La primera tiene que ver con el tema específico que venimos abordando sobre la experiencia del cuerpo. Tal como hemos visto, una aproximación fenomenológica a este ámbito permite acceder a una forma de abordar las alteraciones del cuerpo que trasciende la alternancia entre las explicaciones fisiológicas y psicológicas. Lo que esto hace posible es abordar estos mismos fenómenos de un modo que supera las dificultades de la psicosomática, que también se encuentran presentes tanto en el psicoanálisis como en la psicopatología y la semiología psiquiátrica en general.

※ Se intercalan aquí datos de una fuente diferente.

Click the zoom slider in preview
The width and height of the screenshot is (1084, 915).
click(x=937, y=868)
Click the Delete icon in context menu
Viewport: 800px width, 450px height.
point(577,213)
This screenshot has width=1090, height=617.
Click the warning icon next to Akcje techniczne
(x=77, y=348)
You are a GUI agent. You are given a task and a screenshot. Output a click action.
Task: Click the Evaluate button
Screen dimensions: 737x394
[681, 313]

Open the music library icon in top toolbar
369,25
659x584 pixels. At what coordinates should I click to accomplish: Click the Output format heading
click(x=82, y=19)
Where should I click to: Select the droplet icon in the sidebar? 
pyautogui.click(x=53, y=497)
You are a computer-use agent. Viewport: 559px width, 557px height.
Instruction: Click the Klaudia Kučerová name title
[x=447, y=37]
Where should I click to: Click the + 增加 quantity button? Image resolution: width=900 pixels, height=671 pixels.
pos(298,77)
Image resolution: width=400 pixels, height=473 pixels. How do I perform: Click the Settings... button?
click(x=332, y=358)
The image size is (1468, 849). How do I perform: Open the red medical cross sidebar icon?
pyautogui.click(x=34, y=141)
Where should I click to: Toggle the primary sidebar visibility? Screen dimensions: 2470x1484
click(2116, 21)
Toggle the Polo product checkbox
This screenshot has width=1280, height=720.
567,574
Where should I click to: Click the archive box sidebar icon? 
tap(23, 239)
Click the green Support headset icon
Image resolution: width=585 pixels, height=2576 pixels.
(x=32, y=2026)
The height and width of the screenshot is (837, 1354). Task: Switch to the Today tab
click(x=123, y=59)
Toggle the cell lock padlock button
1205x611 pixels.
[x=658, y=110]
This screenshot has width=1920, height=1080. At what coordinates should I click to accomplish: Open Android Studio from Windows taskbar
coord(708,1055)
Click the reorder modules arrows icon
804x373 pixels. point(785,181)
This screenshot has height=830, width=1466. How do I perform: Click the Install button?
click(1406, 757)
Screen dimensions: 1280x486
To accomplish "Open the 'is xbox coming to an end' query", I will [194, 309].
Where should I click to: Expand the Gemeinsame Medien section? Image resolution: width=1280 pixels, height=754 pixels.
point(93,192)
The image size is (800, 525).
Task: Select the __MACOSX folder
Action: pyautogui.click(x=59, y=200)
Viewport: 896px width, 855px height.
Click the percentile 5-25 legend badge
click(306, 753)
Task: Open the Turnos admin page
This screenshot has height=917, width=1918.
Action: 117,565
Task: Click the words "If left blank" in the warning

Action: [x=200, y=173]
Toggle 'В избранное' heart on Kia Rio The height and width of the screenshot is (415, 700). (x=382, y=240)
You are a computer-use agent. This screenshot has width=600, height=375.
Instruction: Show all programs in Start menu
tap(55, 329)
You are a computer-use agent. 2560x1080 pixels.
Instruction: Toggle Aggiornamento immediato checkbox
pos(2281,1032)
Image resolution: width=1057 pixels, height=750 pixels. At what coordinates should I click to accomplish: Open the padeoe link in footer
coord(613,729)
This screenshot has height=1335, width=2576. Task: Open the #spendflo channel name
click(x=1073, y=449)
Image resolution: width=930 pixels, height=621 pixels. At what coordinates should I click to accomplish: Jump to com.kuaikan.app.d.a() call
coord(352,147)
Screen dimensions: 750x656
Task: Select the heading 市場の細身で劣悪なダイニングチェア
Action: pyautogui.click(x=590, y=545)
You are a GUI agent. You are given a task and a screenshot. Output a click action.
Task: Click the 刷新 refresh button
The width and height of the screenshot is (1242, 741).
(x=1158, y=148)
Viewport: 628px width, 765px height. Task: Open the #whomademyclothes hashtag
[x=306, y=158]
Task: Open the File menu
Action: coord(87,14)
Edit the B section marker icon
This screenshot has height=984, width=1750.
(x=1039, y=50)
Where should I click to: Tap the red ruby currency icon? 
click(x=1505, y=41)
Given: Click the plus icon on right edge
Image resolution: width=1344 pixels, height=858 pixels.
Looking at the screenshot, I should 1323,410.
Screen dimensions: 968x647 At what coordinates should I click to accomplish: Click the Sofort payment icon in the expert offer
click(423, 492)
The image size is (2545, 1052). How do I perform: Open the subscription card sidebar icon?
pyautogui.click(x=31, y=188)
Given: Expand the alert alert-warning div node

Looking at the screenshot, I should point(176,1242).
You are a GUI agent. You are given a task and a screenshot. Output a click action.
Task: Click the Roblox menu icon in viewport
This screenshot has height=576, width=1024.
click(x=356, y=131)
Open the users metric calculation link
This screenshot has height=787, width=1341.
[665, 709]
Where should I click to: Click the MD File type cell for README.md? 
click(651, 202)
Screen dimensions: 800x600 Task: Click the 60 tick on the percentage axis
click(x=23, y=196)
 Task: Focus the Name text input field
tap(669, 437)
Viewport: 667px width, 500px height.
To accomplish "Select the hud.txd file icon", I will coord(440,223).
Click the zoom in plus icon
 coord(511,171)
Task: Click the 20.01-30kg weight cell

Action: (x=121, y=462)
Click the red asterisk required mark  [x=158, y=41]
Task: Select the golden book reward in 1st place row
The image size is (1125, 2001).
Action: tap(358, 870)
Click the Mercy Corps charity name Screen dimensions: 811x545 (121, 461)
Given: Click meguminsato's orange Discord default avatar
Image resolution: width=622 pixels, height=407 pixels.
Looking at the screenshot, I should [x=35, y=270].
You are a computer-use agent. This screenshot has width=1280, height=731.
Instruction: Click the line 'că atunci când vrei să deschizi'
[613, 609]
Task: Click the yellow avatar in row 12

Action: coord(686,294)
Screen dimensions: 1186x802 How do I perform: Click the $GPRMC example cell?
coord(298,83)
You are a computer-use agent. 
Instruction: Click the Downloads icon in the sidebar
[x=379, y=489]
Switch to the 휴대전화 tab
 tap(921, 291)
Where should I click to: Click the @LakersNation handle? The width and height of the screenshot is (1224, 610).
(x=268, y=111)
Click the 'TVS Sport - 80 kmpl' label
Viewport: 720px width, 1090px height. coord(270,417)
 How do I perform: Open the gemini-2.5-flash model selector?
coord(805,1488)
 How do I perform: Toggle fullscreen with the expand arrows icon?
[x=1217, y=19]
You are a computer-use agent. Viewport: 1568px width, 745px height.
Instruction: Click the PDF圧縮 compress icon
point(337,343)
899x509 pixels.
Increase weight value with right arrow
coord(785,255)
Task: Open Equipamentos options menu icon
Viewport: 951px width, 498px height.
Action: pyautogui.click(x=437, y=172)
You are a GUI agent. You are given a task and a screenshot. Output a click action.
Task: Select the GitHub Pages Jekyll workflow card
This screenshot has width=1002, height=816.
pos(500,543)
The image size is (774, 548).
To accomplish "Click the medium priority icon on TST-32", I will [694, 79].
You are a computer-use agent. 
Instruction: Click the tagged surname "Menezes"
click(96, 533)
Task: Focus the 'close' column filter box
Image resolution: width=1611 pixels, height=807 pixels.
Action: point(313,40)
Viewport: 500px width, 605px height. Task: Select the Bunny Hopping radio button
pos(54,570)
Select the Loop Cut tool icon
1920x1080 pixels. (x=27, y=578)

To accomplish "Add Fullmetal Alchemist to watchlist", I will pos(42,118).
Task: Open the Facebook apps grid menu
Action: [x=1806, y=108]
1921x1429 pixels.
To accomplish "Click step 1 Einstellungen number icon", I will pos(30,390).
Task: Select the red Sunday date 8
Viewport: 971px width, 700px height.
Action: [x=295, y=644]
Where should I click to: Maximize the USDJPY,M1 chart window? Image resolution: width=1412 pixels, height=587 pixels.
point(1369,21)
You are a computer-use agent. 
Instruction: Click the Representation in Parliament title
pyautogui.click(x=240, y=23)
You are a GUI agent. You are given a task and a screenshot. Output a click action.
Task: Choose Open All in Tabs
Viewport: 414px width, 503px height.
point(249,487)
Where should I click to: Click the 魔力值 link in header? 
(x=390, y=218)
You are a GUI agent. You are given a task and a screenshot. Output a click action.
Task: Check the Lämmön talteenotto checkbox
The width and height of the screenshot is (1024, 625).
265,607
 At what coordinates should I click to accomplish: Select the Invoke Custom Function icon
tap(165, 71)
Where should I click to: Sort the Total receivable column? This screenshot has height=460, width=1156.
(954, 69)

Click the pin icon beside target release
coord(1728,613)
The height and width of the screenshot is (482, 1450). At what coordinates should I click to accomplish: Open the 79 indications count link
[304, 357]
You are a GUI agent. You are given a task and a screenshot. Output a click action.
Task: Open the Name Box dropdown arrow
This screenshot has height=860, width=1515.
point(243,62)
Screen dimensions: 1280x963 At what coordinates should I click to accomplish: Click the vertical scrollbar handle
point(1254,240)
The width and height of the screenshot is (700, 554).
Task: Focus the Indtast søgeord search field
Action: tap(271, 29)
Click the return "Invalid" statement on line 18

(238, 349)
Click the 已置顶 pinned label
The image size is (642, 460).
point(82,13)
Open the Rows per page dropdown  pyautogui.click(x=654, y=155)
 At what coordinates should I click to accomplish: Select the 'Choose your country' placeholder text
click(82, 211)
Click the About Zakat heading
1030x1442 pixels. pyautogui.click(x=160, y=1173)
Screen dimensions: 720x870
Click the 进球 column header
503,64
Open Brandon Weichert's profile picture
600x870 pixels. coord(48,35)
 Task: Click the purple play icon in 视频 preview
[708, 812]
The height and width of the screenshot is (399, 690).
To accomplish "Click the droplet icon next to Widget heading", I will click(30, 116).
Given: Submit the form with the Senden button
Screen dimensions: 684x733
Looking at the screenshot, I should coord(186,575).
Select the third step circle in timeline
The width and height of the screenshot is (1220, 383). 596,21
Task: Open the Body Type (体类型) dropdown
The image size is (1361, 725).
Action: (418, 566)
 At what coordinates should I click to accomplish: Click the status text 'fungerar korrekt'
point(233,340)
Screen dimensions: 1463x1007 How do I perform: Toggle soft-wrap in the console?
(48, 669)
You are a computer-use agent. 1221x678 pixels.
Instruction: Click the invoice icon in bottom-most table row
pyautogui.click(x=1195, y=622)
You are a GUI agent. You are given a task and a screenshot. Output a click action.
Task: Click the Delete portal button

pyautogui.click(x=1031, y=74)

Existe también una segunda ventaja de carácter más general. Por medio de una aproximación fenomenológica como la que aquí se ha ensayado es posible dar cuenta de los fenómenos del cuerpo sin la necesidad de recurrir a la epistemología termodinámica que Freud exporta de la fisiología, ni a la hermenéutica o al estructuralismo, por medio de los cuales se ha intentado rehabilitar su obra (Ricœur, 2004; Lacan, 2003). Todos estos modos de hacer teoría consisten en idear una serie de constructos teóricos que nos apartan de la experiencia y que vienen a suponerse como un subsuelo invisible u “otra escena” que se teje tras ella, al modo de a prioris no fenomenizables. Sin embargo, a partir de la fenomenología es posible dar cuenta de los mismos fenómenos sin la necesidad de recurrir a estas construcciones inciertas, sino tan solo por medio de un análisis riguroso y acabado de la experiencia. Tal como hemos visto, por medio de una aproximación fenomenológica no se hace necesario de-mostrar por medio de especulaciones teóricas cómo se constituye la experiencia del cuerpo a partir del funcionamiento de mecanismos o estructuras inconscientes, sino que las peculiaridades de esta se hacen evidentes tan solo mediante el análisis minucioso de la experiencia misma.